Please don't misread me, I am not against the concept of money; I acknowledge it as a most useful tool to help administer and manage the course of our lives. But I regard that it has become somethiing more than a mere tool; it now serves as a weapon of coercion and control that determines who, what, when, where and why (...oh, and "how much") wherein our lives begin, end and everything in between. I find it ironic that the condition of man tends not to submit to the will of a God who he worships for the sake of his quality of life in this plane of existence (and for eternity thereafter) but yet, so readily. acquiesces to a contrived system of wealth that essentially represents no more than a system of control and manipulation that, I think, is leading him to a far different reward for his efforts.
For my part, I find it difficult to wait for the culmination of this state of affairs.
Rami K.
Rammy
Orlando, FL
Post #: 412

    Nice first post.
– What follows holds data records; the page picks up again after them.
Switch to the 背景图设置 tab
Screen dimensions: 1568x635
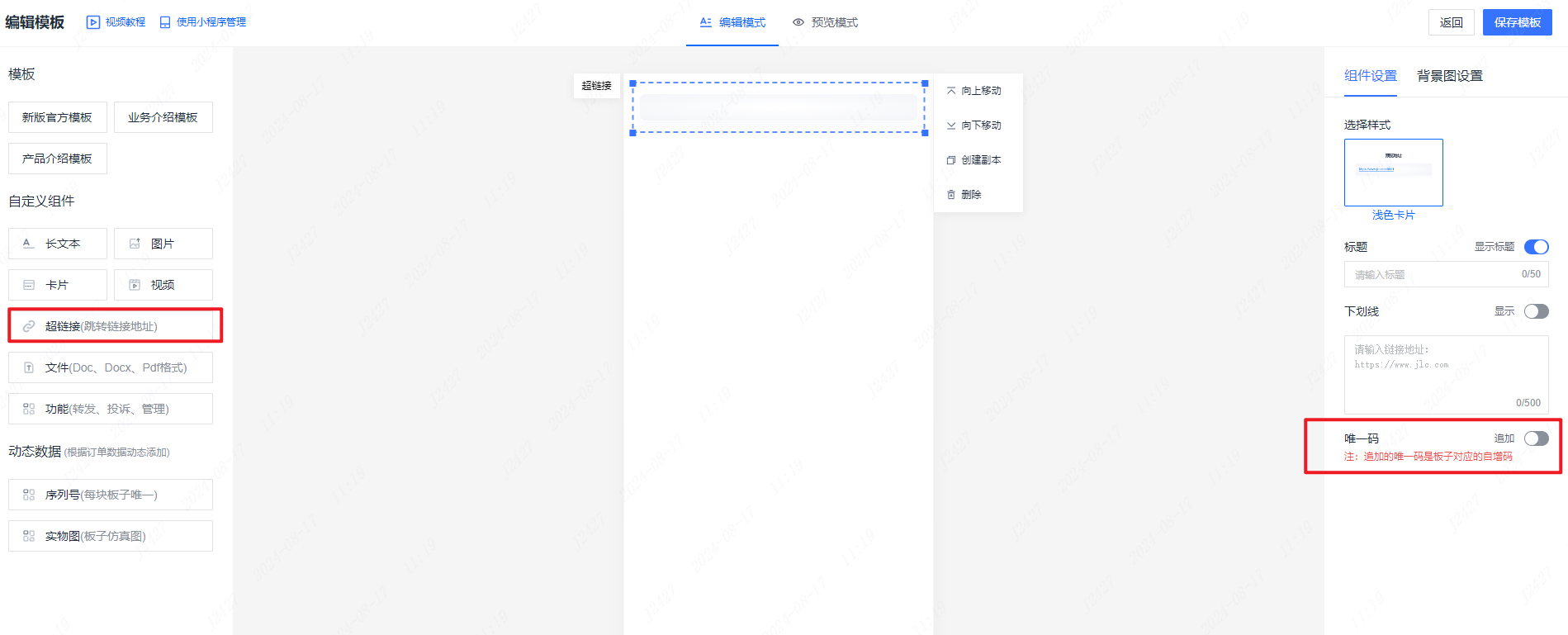tap(1450, 76)
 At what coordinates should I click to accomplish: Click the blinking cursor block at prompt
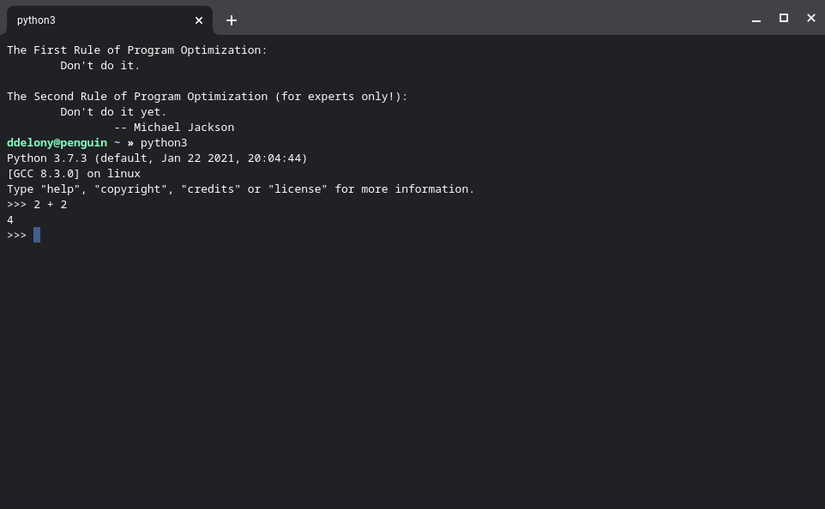(37, 235)
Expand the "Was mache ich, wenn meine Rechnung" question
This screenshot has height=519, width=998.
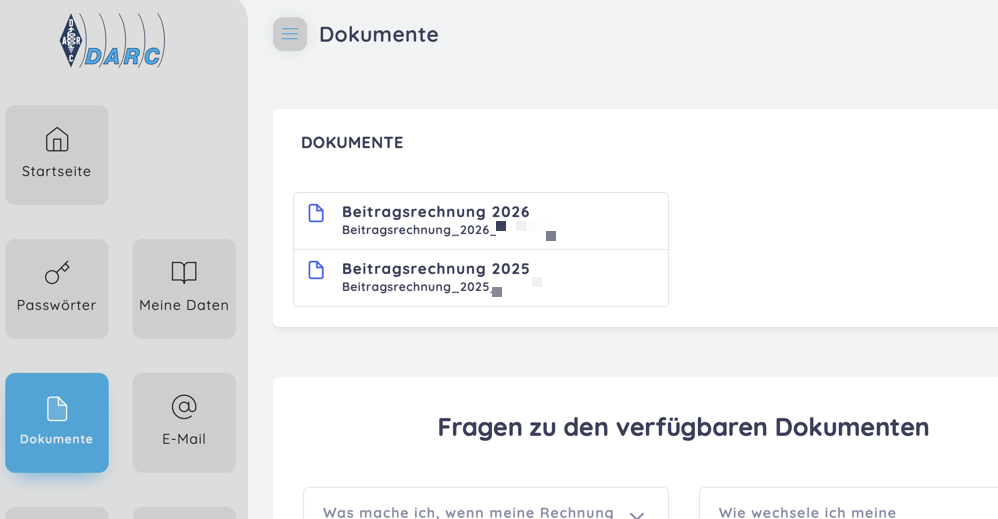[x=468, y=512]
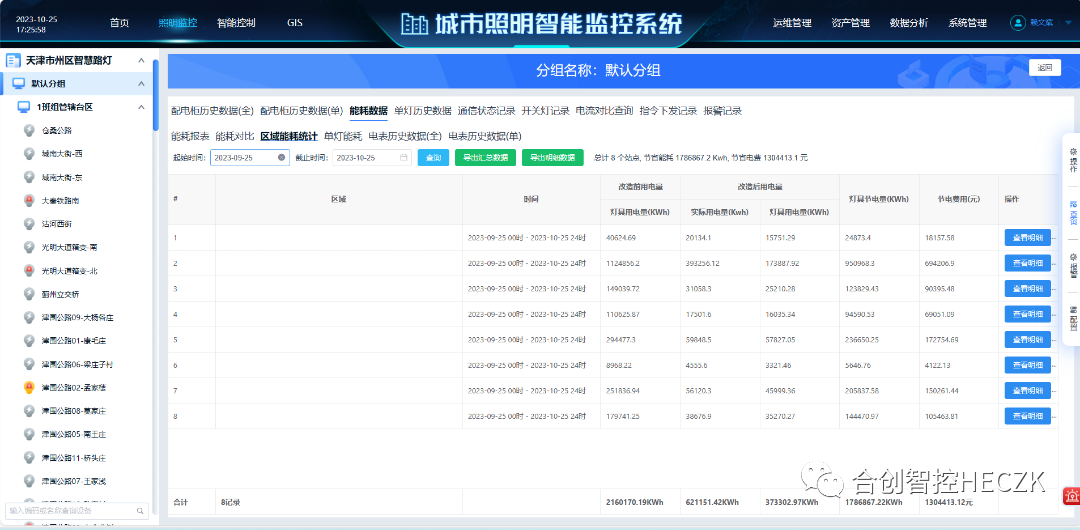Switch to the 单灯历史数据 tab

[x=423, y=111]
Beware however, those who could not wait prior to the breakout of the first world war found themselves in dire mental states during and after the fact.

    Hard right turn: somehow while searching for the name of the god of money, I ran across a character innately more interesting:

amanda m.
user 10486702
Orlando, FL
Post #: 36
I just rewatched it. I read his book. How about we go a little astray from this and look at the philosophy of power. The whole point for everyone in that town looked to be self- aggrandizement. But to do that you need this- power. I think of power as having an effect. I am amazed that I can watch online or see people who appear to have their heads swell because- they have an effect. Now one would hope it is cool to feel good when you do good in the world. But no. I'm amazed that they are so "effect agnostic"- they don't care what they do as long as they are in control of doing it. And,of course, as long as their influence peddling gets them the gold. Of course greed is mundane and understandable but to have it so widespread must mean that they must be able to justify it to themselves. Are they looking for their next fix of "power" so they get high on their greed? http://en.wikipedia.o...­)
Rami K.
Rammy
Orlando, FL
Post #: 425
I "think" many politicians get into government to do good. The question is: good for who? There is tribalism, nativism, localism. I don't think looking out for best interests is necessarily a bad thing, especially when the cards are laid out on the table. Surely that is what representative government is about. Each also comes with their own history and background. Perhaps it is merely human that wealth amasses closest to foci of power; does this however not simply encourage ourselves each of us to mind our own business and make certain we lack not for either the wealth or power which we as ordinary citizens require to get on with our own lives? The question only is, when has too much power been taken, be it purchasing power, or political, for us to stand up and take notice?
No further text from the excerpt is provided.